The article came a day or two after Facebook disclosed that data of more than 80 million Facebook users, 1.2 million of who are Filipinos were compromised and used for the US elections by UK-based political strategy firm Cambridge Analytica.
As in her anti-Duterte blog, Robles presented as proof a photograph taken at the National Press Club (NPC) when now Presidential Communications Undersecretary Joel Egco was its President in May 2015.
Also in the photo were Cambridge Analytica CEO Alexander Nix, Pompee La Viña and Peter Tiu Laviña who were members of the Duterte campaign team, and Istratehiya chairman Taipan Millan.
The other piece of “proof” Robles offered in her story that Rody’s campaign benefited from the UK political strategist’s service that supposedly had an extensive involvement in the victorious campaign of US President Donald Trump, was an entry in the Cambridge Analytica website claiming that it helped a Philippine president win an election.
“Facing national elections, the incumbent client was perceived as kind and honorable – qualities his campaign team thought were election-winning. By contrast, SCL’s research showed that many groups within the electorate were more likely to be swayed by qualities such as ‘tough’ and ‘decisive’.
Using the cross-cutting issue of crime, SCL rebranded the client as a strong, no-nonsense man of action,” the entry read.
Robles in her SCMP fake news definitely pinpointed Rody as the one referred to in the Cambridge Analytica website when no name or date was mentioned. She then tied up the NPC photo with the Cambridge Analytica claim to sell her story to SCMP.
The NPC photo was, however, a pure spin since it was taken after a regular weekly forum attended by media in which Nix was invited as guest.
Since Nix’s topic was about winning an election through modern technology, political hands such as the two Laviñas attended.
Now it has emerged that the services of Cambridge Analytica’s services were employed during the 2010 elections and not in 2016 and the candidate that it claimed to have helped win obviously was President Aquino.
It is now Butch Abad, Noynoy’s campaign manager then who later became Noynoy’s budget secretary, who is being zeroed in as having tapped the UK firm.
The parent company of Cambridge Analytica, SCL Elections, mentioned that in 2010, it “successfully won the election for their candidate.”
In a SCL’s website listing its achievements, the Philippines appeared under “Case Histories” in the “Client Successes” section of SCL Elections.
“SCL Elections was asked to run the election campaign for a presidential candidate; this included managing all aspects of the campaign including research, strategy and output over a seven-month period. SCL Elections successfully won the election for their candidate,” it said.
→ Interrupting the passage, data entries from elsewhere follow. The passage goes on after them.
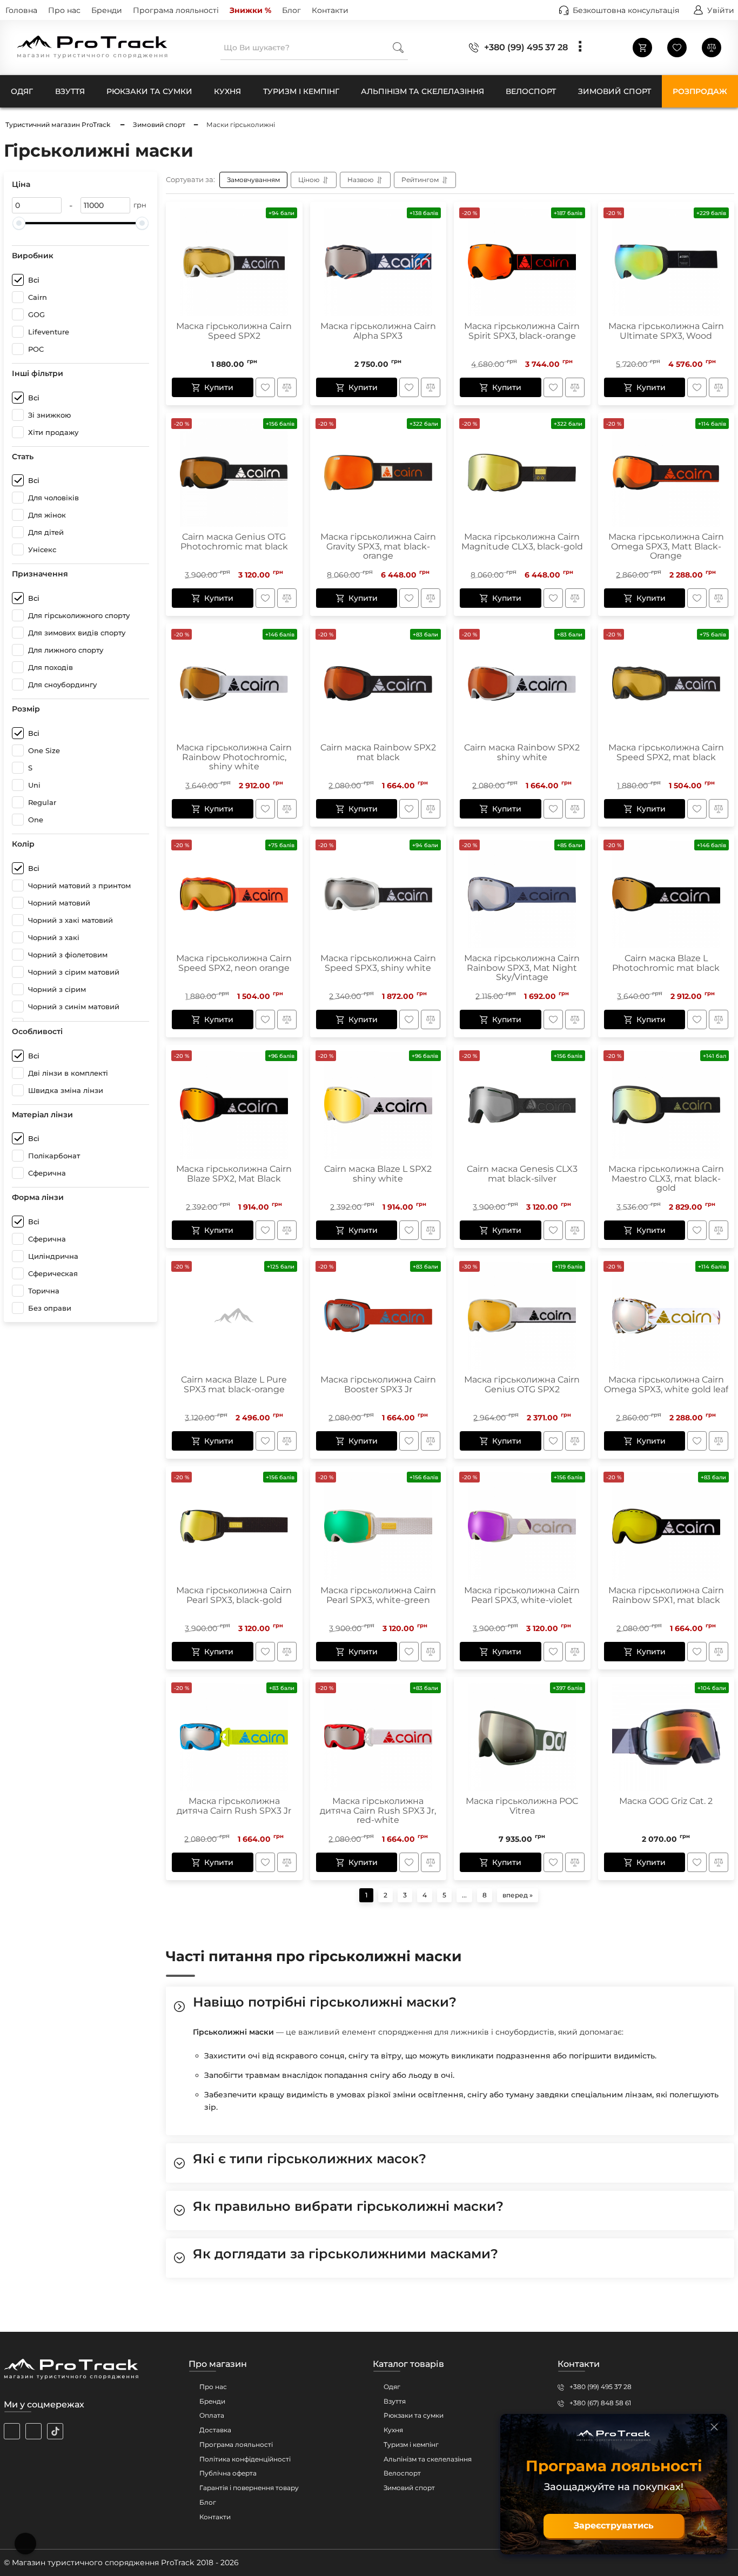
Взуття (395, 2401)
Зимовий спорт (409, 2488)
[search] (398, 47)
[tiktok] (55, 2431)
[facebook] (33, 2431)
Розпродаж (700, 91)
An archive of the web page appeared September 2010 or about 4 months after the May 2010 presidential elections.
Abad in a message to a yellow online outfit said “I never heard of that group working with the campaign and never met anyone representing that group.
“To claim that they managed ‘all aspects of the campaign’ is a big lie. And the simple reason is that I never encountered that agency or anybody who claimed to represent them,” he added.